Available data
● ● ● ●

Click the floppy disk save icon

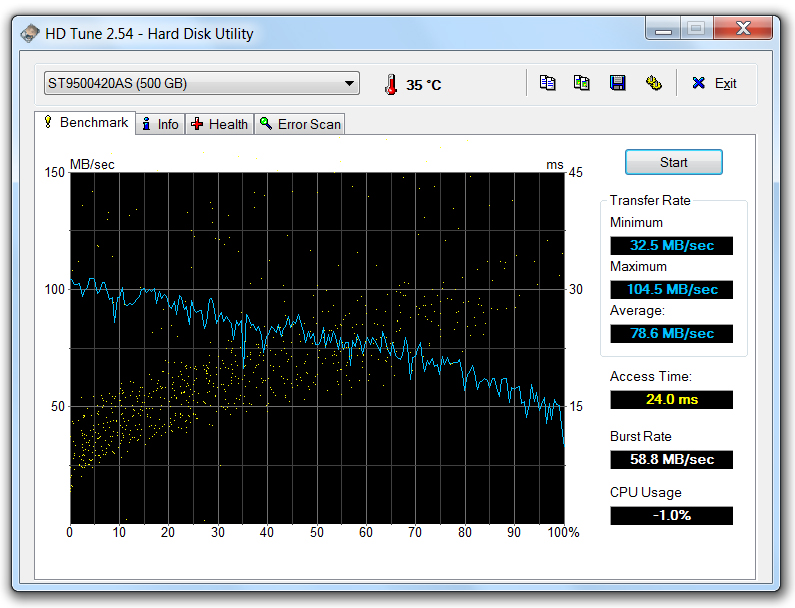pos(617,83)
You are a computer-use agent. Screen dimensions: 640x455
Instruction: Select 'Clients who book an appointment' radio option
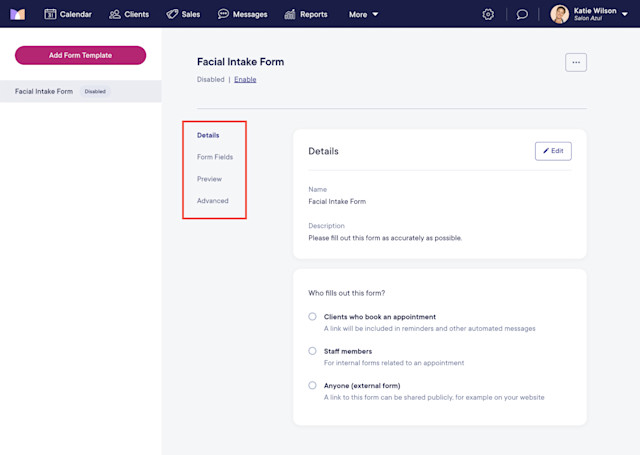click(312, 316)
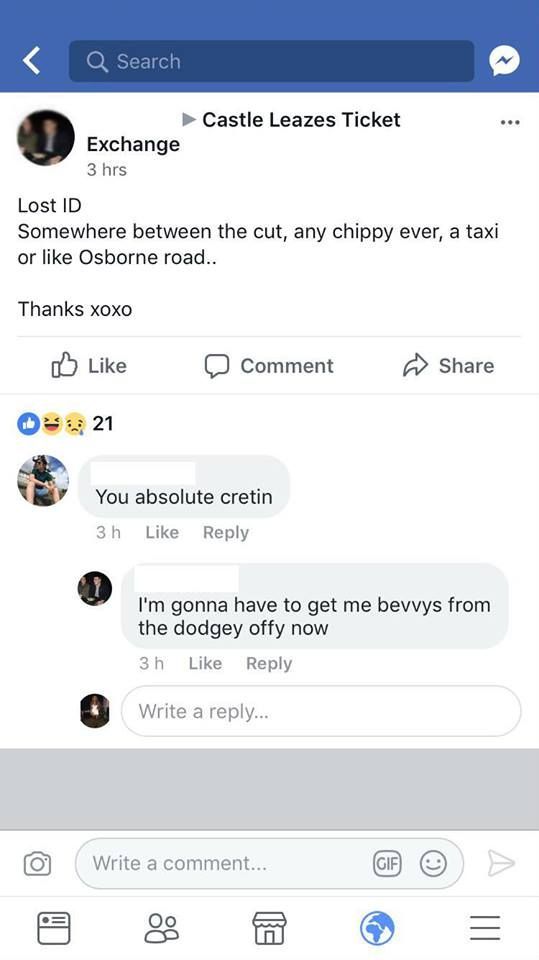Viewport: 539px width, 960px height.
Task: Reply to the 'You absolute cretin' comment
Action: pos(225,532)
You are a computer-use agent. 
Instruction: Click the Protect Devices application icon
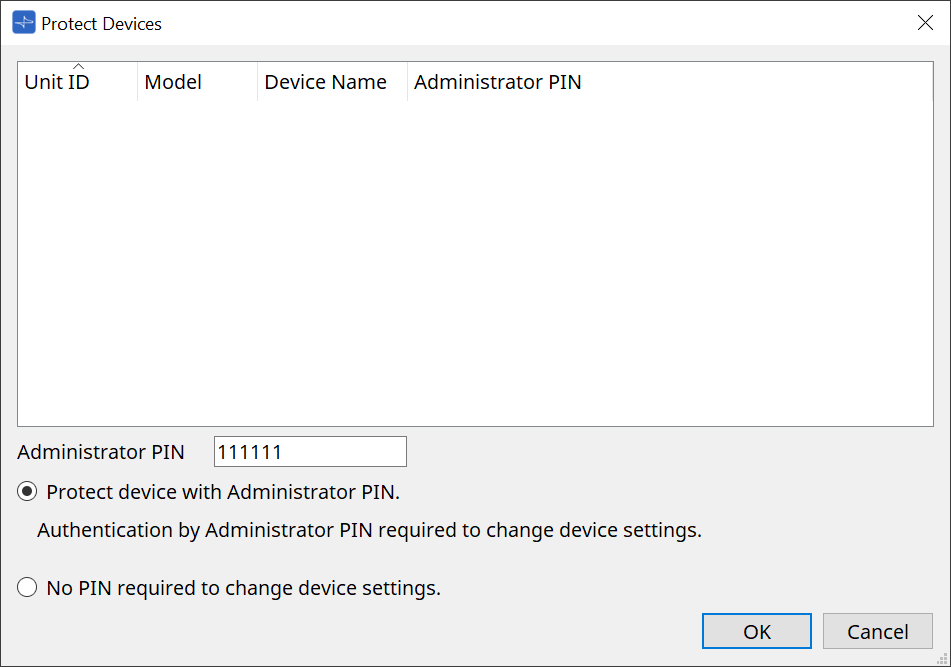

● ● ● ●

Search the preceding listing for "computer" and extract every line where it is found.

Expected answer
You are a computer-use agent. Screen dimensions: 640x455
You are a computer-use agent. 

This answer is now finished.